(Exercise inputs Opens)
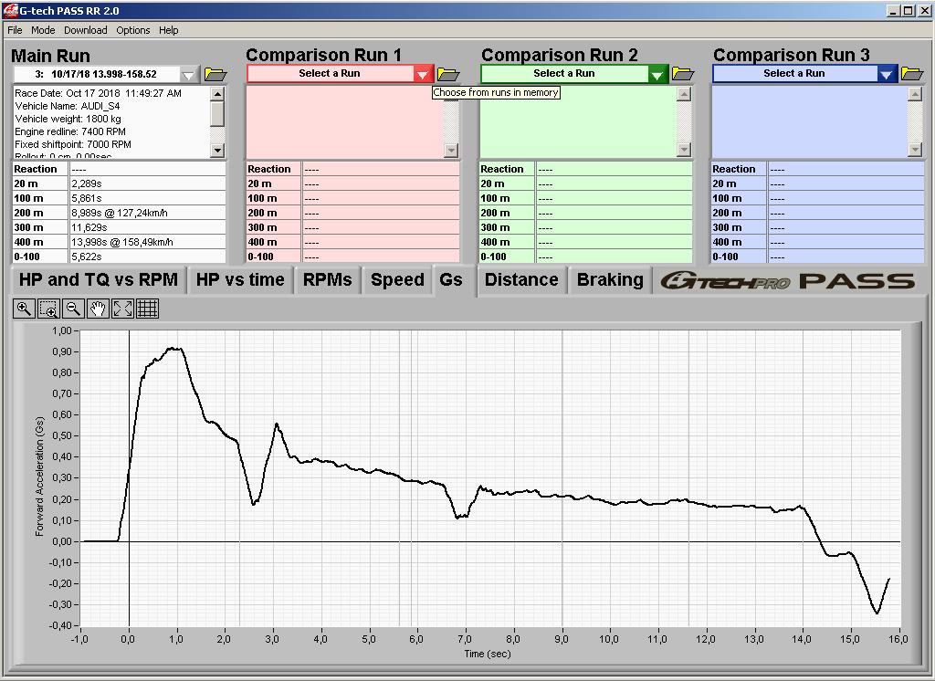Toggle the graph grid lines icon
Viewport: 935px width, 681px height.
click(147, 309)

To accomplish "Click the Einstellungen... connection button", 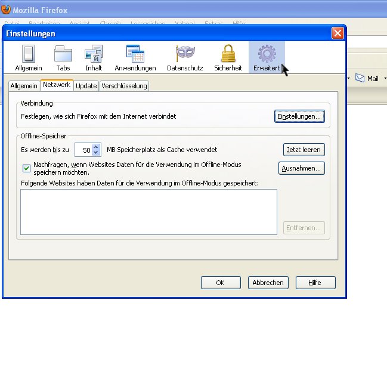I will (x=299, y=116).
(Exercise inputs Closes)
(Exercise inputs Opens)
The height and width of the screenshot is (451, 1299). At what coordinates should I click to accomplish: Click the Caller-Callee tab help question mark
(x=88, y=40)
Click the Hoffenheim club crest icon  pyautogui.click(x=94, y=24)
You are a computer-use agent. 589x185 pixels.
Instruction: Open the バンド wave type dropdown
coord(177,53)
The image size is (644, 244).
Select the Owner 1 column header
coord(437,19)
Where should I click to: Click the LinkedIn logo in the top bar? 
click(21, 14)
(Exercise inputs Closes)
(Exercise inputs Opens)
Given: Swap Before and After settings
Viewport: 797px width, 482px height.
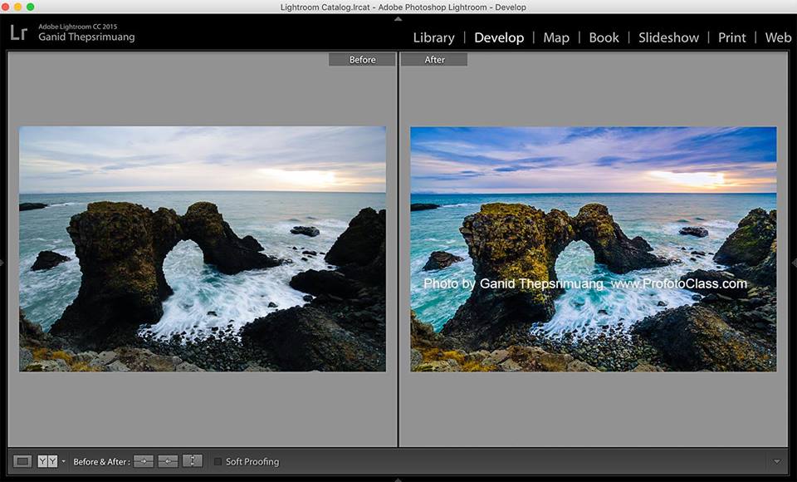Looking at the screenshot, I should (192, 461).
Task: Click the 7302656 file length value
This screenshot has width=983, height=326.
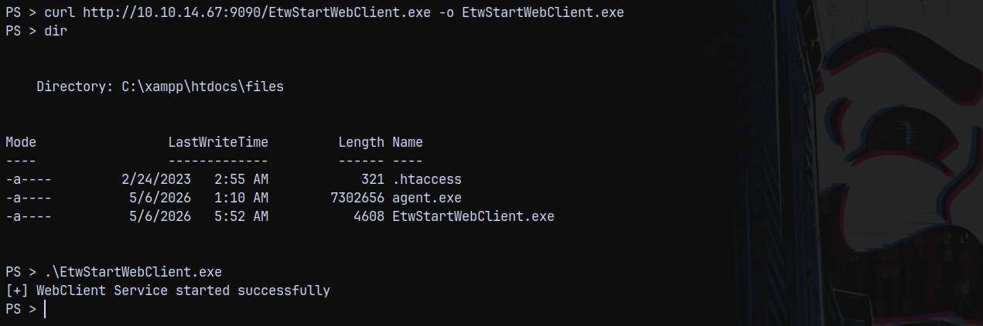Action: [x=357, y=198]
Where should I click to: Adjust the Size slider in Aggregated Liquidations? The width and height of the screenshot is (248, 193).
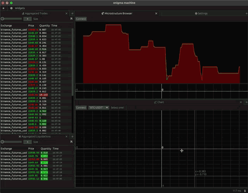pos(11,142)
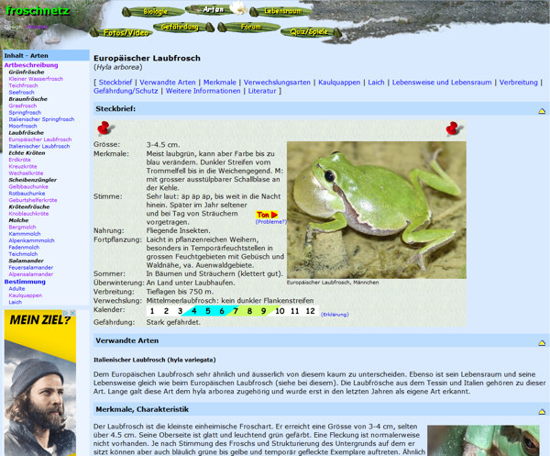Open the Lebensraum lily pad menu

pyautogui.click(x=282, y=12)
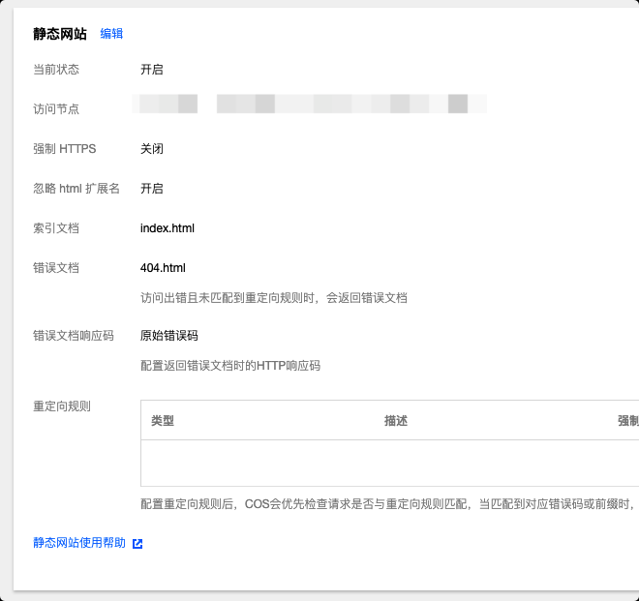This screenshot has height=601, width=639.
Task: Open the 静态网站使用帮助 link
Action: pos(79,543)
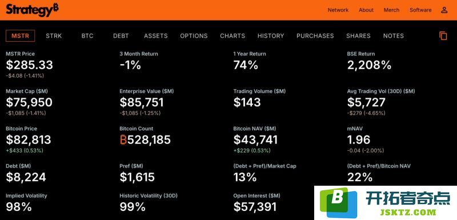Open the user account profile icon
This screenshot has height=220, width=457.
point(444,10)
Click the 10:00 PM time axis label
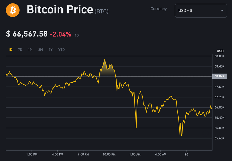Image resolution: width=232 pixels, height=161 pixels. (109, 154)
(Exercise inputs Closes)
■ Work item
Give only the lines from the one holding "The height and" through the one holding "You are a computer-use agent. 589x185 pixels.", each restated exactly as it appears above.

■ Solution to this problem
The height and width of the screenshot is (451, 1299). At what coordinates should I click to accomplish: Click the Caller-Callee tab help question mark
(x=88, y=40)
Click the Hoffenheim club crest icon  pyautogui.click(x=94, y=24)
You are a computer-use agent. 589x185 pixels.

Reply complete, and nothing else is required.